Ahh yes thank you, that's a smart idea as things were snapping out of place as I was moving it around. How did you fit the top wire half into the base pan? Are there hooks that are supposed to line up? I'm trying to post a picture but have been unsuccessful so far.


----------



## Gribouilli (Dec 25, 2015)

The half shelves have hooks just like the middle shelf and fit into the side of the cage just the same. However I don't use those half shelves because they take too much space and then you don't have room to gang hammocks, a space pod, etc.


----------



## BlackAce (Apr 18, 2013)

Yeah that makes sense, thanks. I think the smaller shelves are pretty poorly designed as well.
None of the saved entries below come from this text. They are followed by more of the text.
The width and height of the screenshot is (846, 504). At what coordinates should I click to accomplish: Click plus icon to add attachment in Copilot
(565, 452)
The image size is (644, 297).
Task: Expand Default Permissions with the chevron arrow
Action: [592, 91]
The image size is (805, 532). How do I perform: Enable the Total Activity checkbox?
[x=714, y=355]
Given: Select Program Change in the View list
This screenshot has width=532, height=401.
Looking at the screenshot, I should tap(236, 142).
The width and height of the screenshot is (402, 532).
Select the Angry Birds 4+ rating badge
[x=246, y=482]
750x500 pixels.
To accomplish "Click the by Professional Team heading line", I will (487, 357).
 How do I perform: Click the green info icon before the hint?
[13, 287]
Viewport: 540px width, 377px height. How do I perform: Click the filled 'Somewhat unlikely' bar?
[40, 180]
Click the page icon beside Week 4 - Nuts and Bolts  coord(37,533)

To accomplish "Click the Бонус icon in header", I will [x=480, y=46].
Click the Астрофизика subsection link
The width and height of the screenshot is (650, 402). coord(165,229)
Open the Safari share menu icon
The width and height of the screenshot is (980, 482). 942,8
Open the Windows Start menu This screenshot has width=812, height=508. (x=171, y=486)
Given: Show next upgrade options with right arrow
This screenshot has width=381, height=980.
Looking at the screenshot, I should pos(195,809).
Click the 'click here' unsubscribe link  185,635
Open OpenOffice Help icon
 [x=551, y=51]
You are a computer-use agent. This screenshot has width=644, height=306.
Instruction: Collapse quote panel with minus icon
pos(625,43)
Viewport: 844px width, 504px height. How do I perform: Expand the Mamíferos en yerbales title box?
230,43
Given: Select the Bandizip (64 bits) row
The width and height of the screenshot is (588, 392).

I'm not sure if mine just came bent or defective somehow, but it's frustrating me because not everything is fitting!


----------



## dagmara04 (Jan 4, 2016)

I have this cage as well and I think it can be hard to get together, especially at first. I change it up sometimes--right now I have the big middle shelf in and no little shelves. Sometimes I use the two little shelves and no middle shelf. I take up the space with a wheel, hammocks, tubes, litter boxes, etc. I never use the ladders.


----------



## BlackAce (Apr 18, 2013)

Yeah I have a love/hate relationship with it at the moment lol like you mentioned it's a little tricky to put together and in some ways crappily made (especially concerning how the levels don't clasp very tightly to the cage). But on the other hand I like the bar spacing, the big middle shelf, and the use of vertical space.


----------